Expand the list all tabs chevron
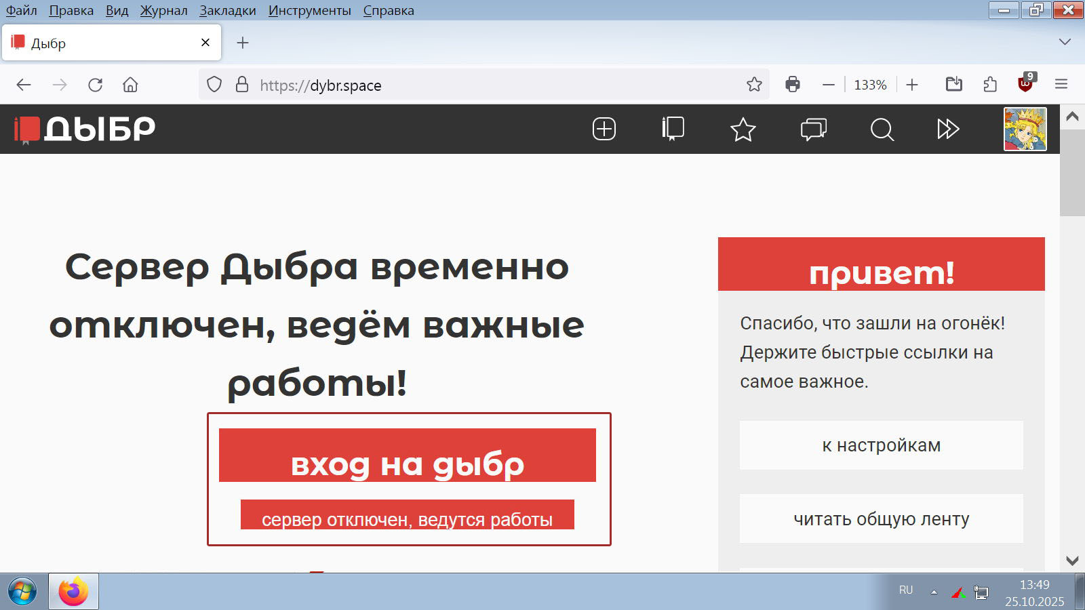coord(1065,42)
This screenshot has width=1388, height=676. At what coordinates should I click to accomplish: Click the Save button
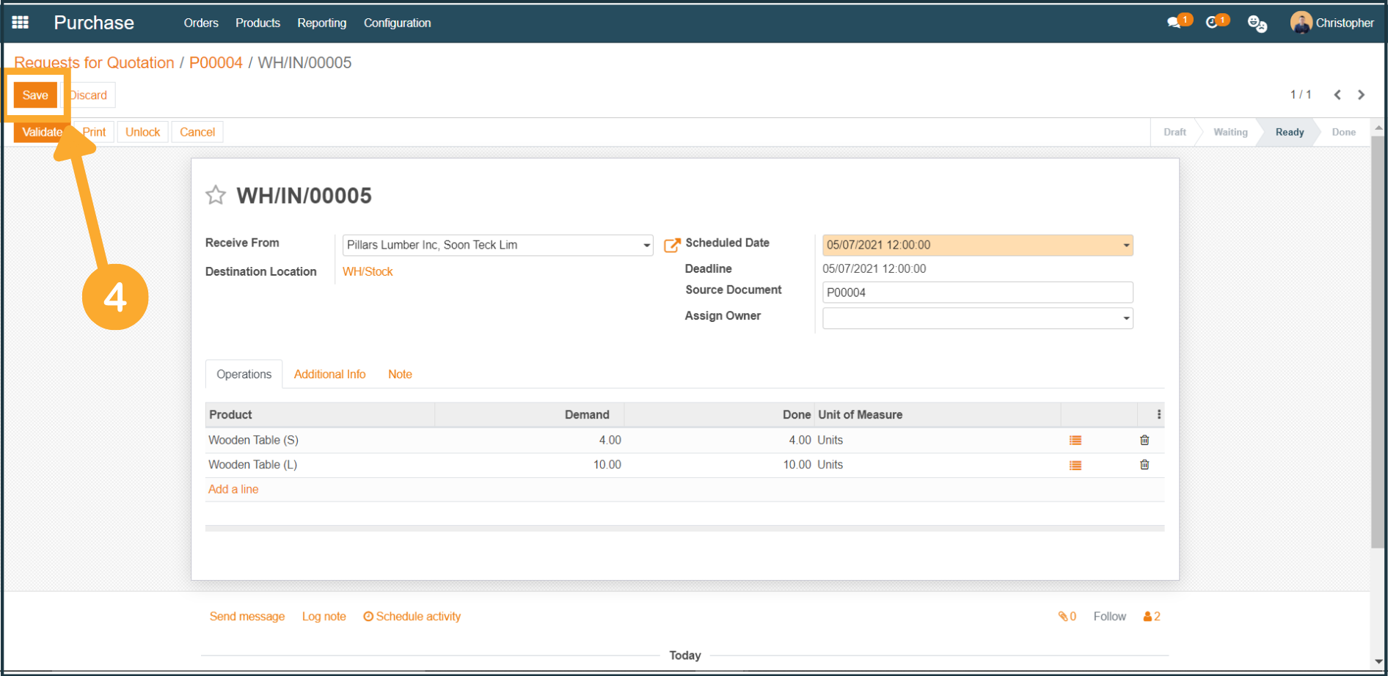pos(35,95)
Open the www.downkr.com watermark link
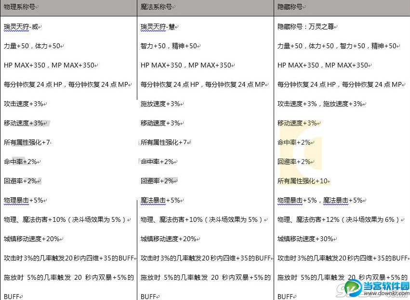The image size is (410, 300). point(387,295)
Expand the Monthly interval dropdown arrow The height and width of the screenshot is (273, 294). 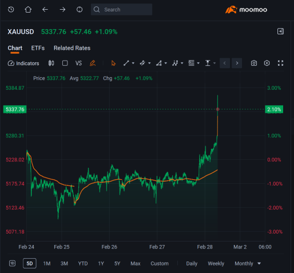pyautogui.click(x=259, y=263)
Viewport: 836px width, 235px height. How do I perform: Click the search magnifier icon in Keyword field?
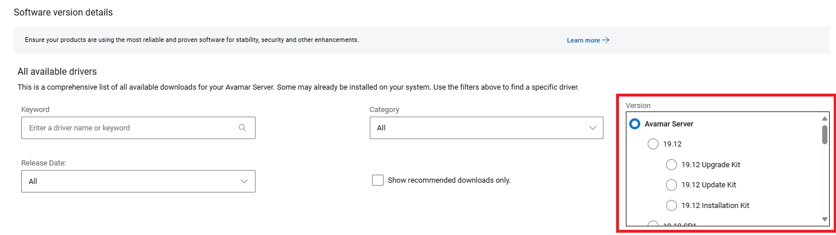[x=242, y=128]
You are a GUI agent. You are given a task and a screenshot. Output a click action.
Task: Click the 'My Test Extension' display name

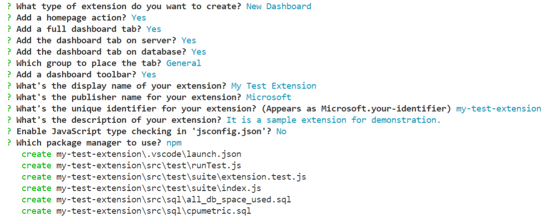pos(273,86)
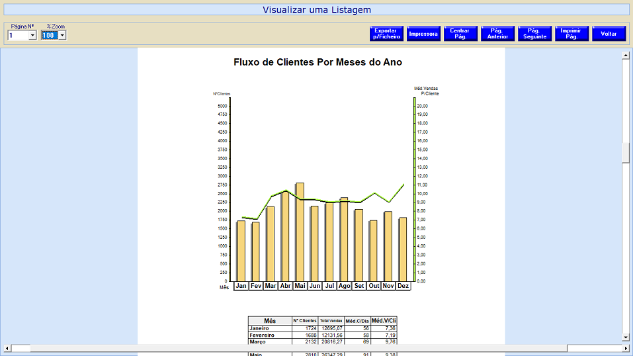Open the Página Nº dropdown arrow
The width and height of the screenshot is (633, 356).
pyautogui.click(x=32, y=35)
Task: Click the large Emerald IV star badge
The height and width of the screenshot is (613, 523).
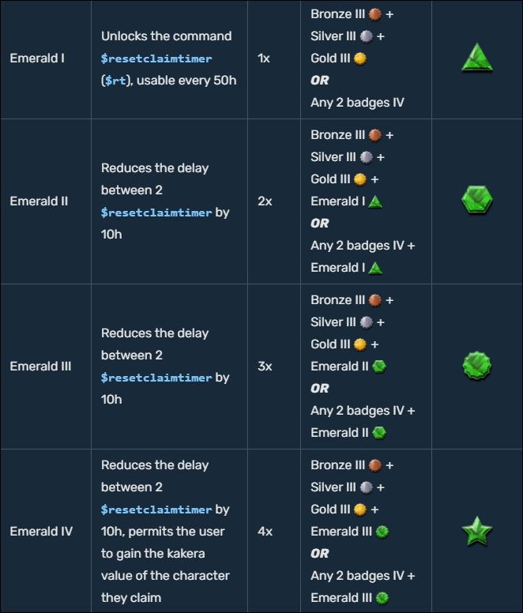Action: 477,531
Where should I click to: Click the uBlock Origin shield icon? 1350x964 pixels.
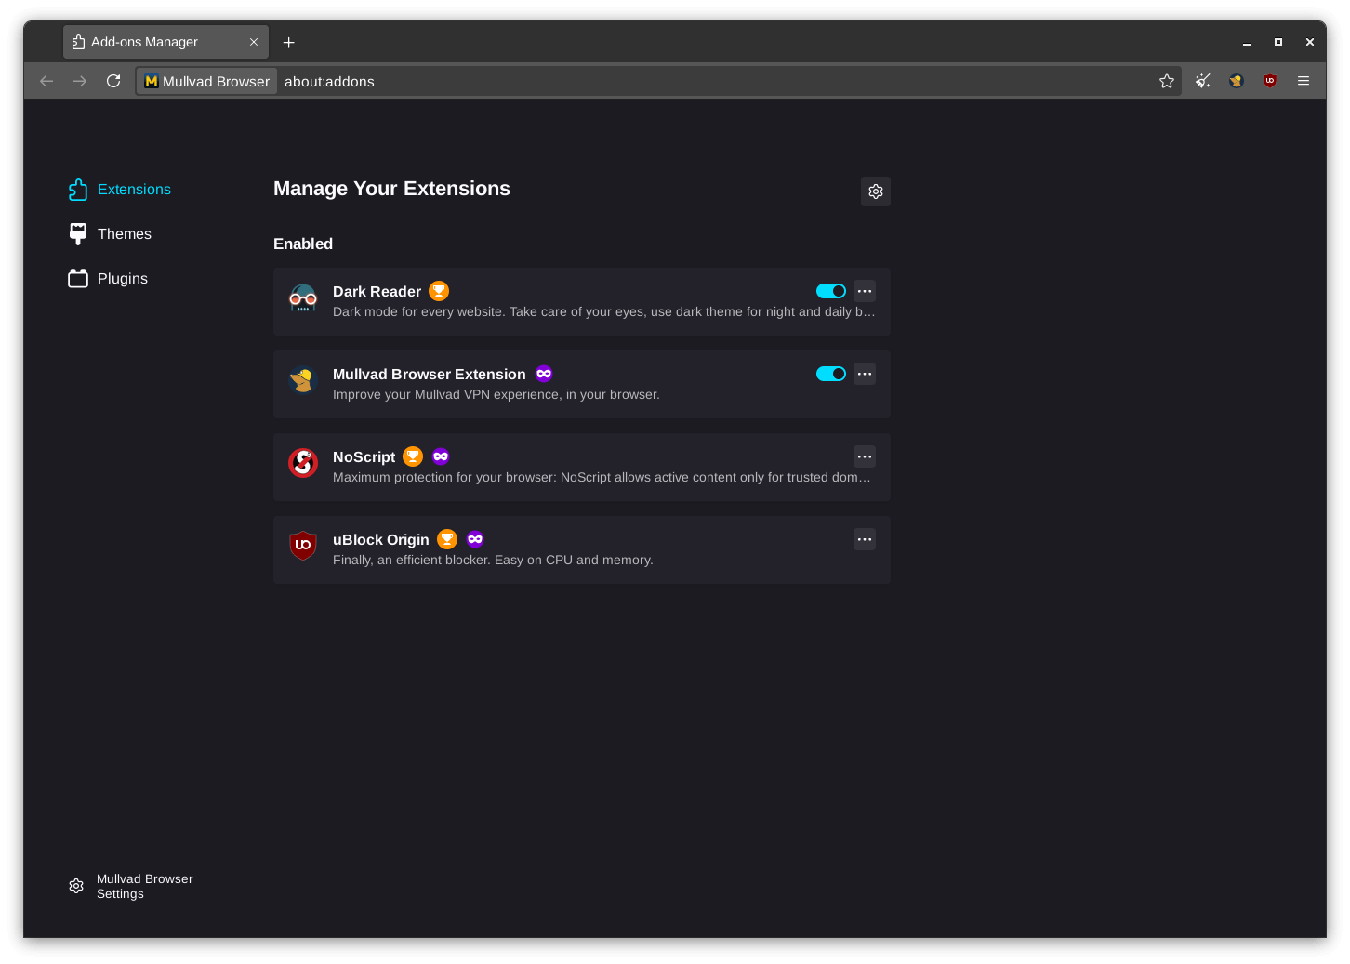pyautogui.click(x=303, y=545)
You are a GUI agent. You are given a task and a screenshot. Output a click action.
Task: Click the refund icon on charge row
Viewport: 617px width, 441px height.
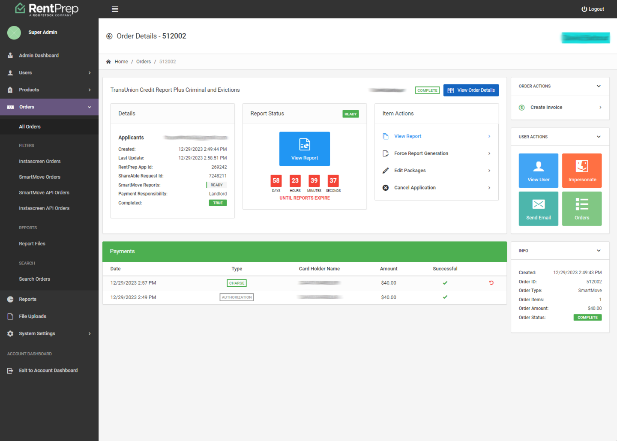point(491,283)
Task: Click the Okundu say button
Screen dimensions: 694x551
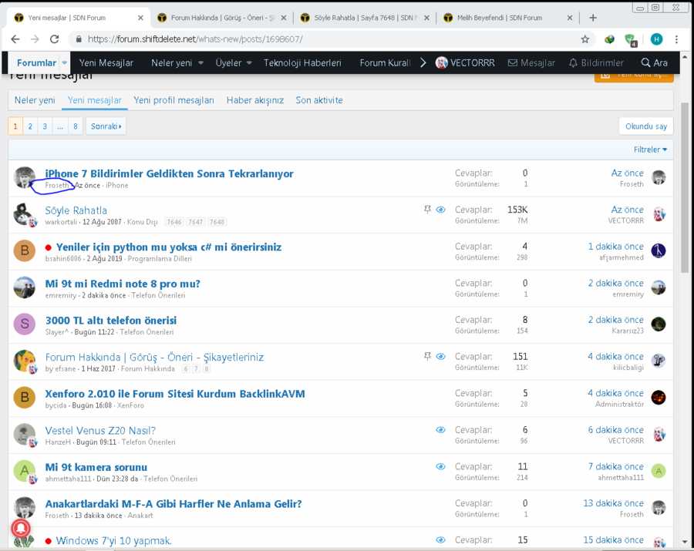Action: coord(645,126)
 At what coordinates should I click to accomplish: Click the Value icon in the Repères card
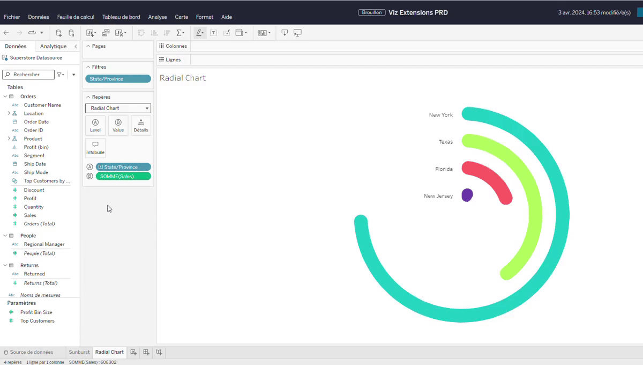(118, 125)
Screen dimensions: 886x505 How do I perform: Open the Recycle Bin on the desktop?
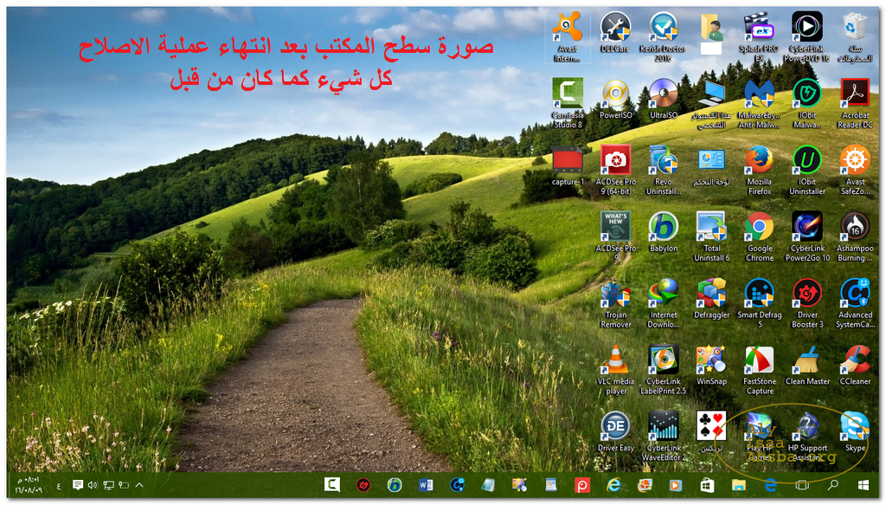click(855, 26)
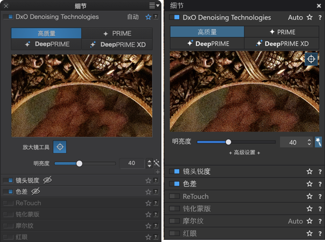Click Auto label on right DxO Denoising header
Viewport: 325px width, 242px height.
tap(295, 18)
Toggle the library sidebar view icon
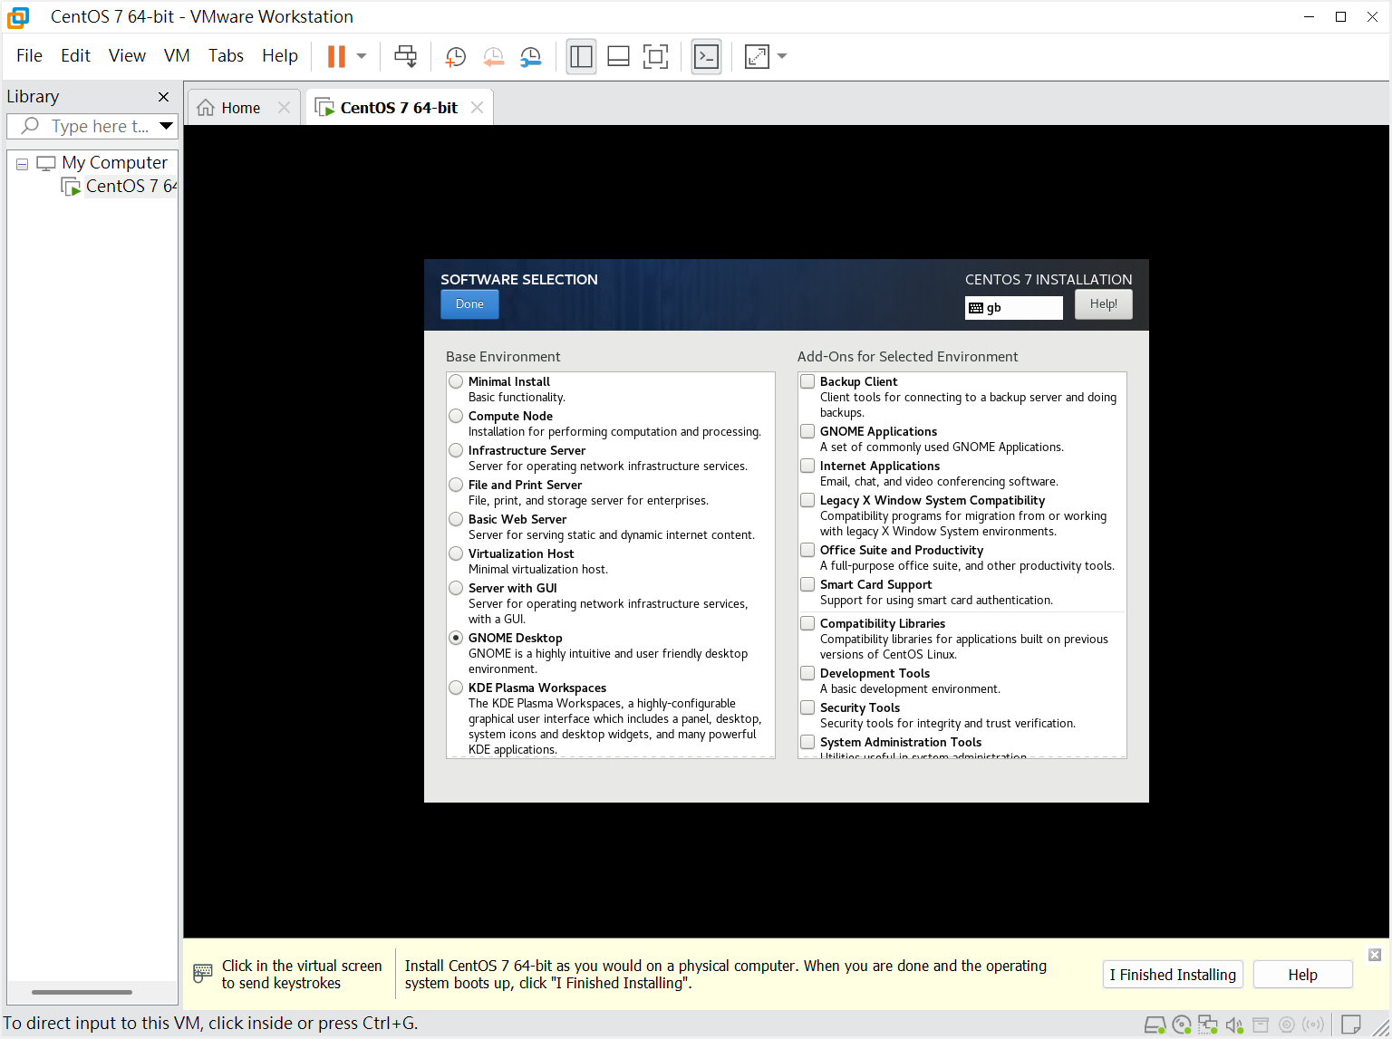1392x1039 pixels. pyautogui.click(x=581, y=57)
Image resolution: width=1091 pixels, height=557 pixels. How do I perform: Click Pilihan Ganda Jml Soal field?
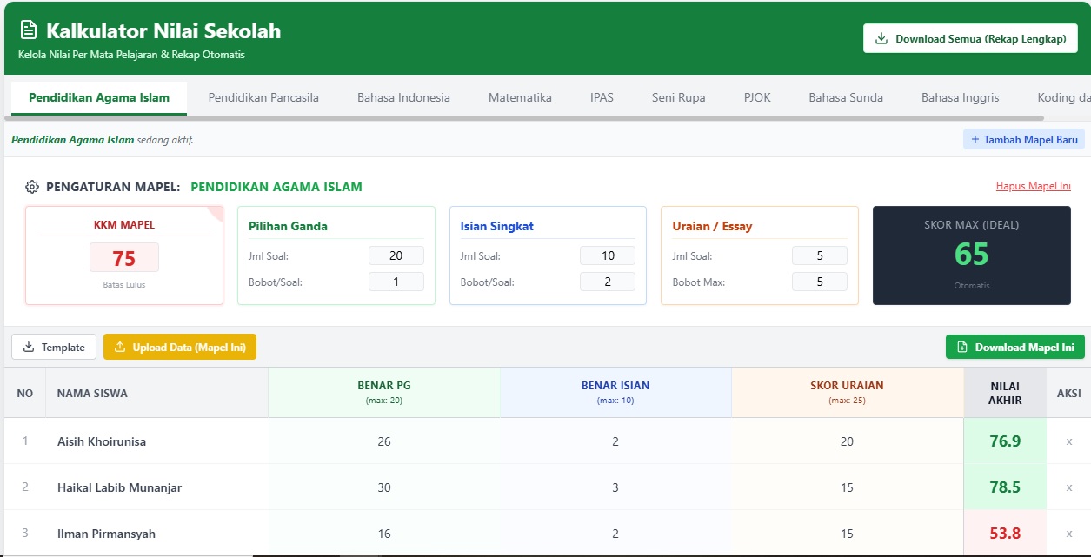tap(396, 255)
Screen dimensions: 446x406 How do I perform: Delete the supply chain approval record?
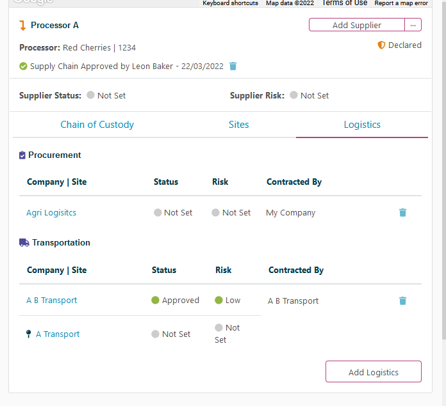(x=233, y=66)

________________________

Task instructions: Only an exact copy belongs in the answer: the lines from the one containing "Toggle the library sidebar view icon" through the end of the records, both ends included, minus the pictures.

Result of the exercise:
Toggle the library sidebar view icon
1392x1039 pixels. pyautogui.click(x=581, y=57)
Image resolution: width=1091 pixels, height=557 pixels. How do I perform: Click Pilihan Ganda Jml Soal field?
tap(396, 255)
Screen dimensions: 446x406 How do I perform: Delete the supply chain approval record?
(x=233, y=66)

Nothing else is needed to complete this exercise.